Wer trotz all dieser Einwände in Kryptowährungen investieren möchte, sollte wissen, dass die Anlage oft über den Kauf börsengehandelter Kryptowährungsprodukte (sogenannte Exchange Traded Products respektive ETP) erfolgt. Dabei muss man sich bewusst sein, dass Krypto-ETPs keine ETFs (Exchange Traded Funds) sind. Während es sich bei physisch replizierten ETFs um Sondervermögen handelt, das im Konkursfall des Emittenten geschützt ist, besteht bei ETPs ein Emittentenrisiko. Geht der Emittent in Konkurs, was in der Krypto-Branche kein seltenes Phänomen ist, fällt auch das investierte Kapital in ein schwarzes Loch – der Untergang der amerikanischen Bank Lehman während der Finanzkrise lässt grüssen.

Wenn Sie sich amüsieren wollen, schauen Sie sich die Dokumentation «Die Kryptoqueen – Der grosse Onecoin-Betrug» an, die Anfang November auf «Arte» ausgestrahlt wurde. Der Film zeigt eindrücklich auf, was passieren kann, wenn «Gläubige» den Versprechungen von Kryptogurus in naiver Weise folgen. Die Deutsch-Bulgarin Ruja Ignatova hat mit einem raffinierten Schneeballsystem drei Millionen Anlegerinnen und Anleger rund um den Erdball um mindestens USD 4 Mrd. erleichtert.
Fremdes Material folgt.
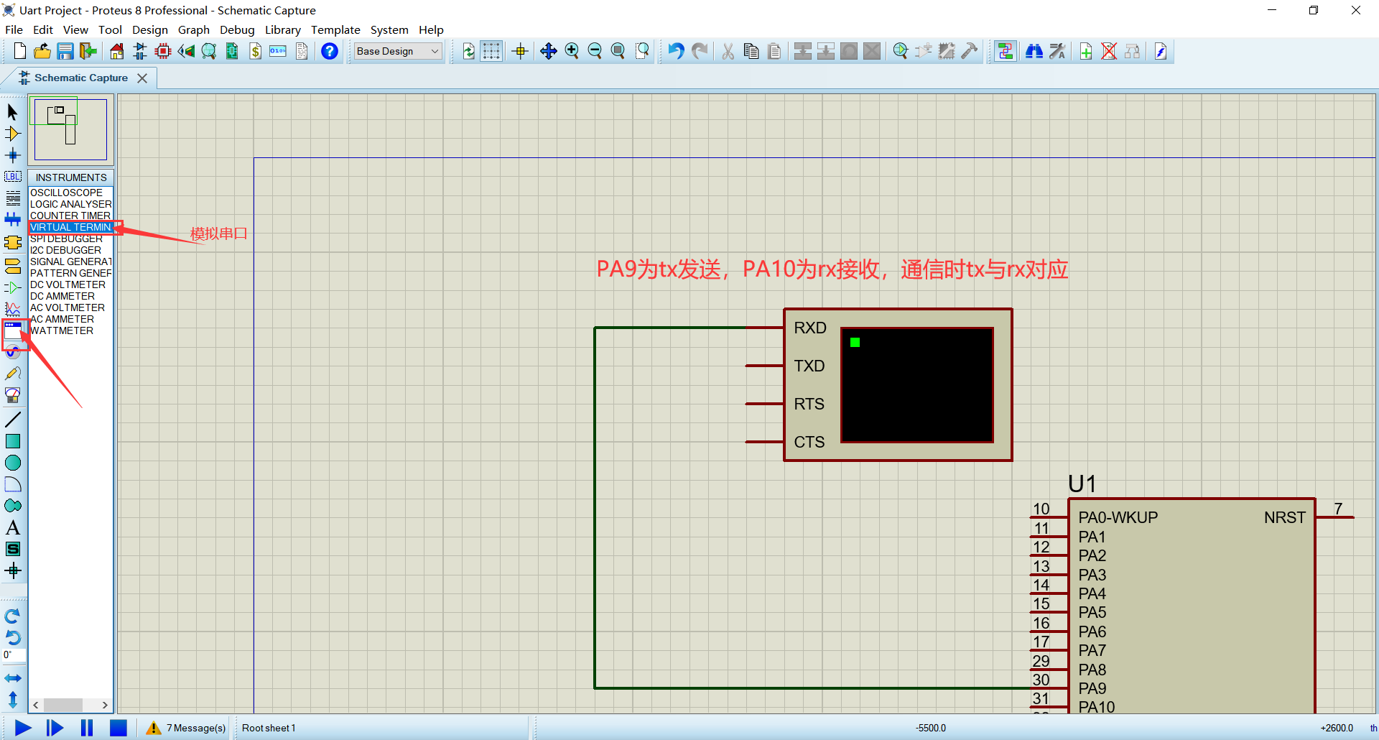Select the Virtual Instruments mode tool
This screenshot has height=740, width=1379.
tap(13, 330)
Die inzwischen verschollene «Kryptokönigin» verfügt über mehrere Uni-Abschlüsse, einen Doktortitel und war vor ihrer Krypto-Karriere als Associate Partner des Beratungsunternehmens McKinsey tätig. Die Kryptowelt ähnelt in ihrer Art einem Ballon. Am Anfang ist nur wenig heisse Luft drin. Dann wird der Ballon mit viel heisser Luft aufgeblasen – bis er schliesslich platzt. Deshalb gehen die Experten der EZB davon aus, dass Kryptowährungen weder als Anlageform noch als Zahlungssystem geeignet sind und früher oder später vor dem Aus stehen werden.

«Wir sollten Bitcoins verbieten. Ich bin schockiert, dass noch niemand auf diese Idee gekommen ist. Das Geschäft mit Bitcoins basiert auf Rechnern, die unfassbar viel Computerleistung benötigen und entsprechend Strom fressen. Eine einzige Bitcoin-Transaktion verbraucht so viel Strom wie ein Haushalt in eineinhalb Monaten. Der weltweite Bitcoin-Stromverbrauch entspricht dem doppelten Verbrauch der Schweiz.»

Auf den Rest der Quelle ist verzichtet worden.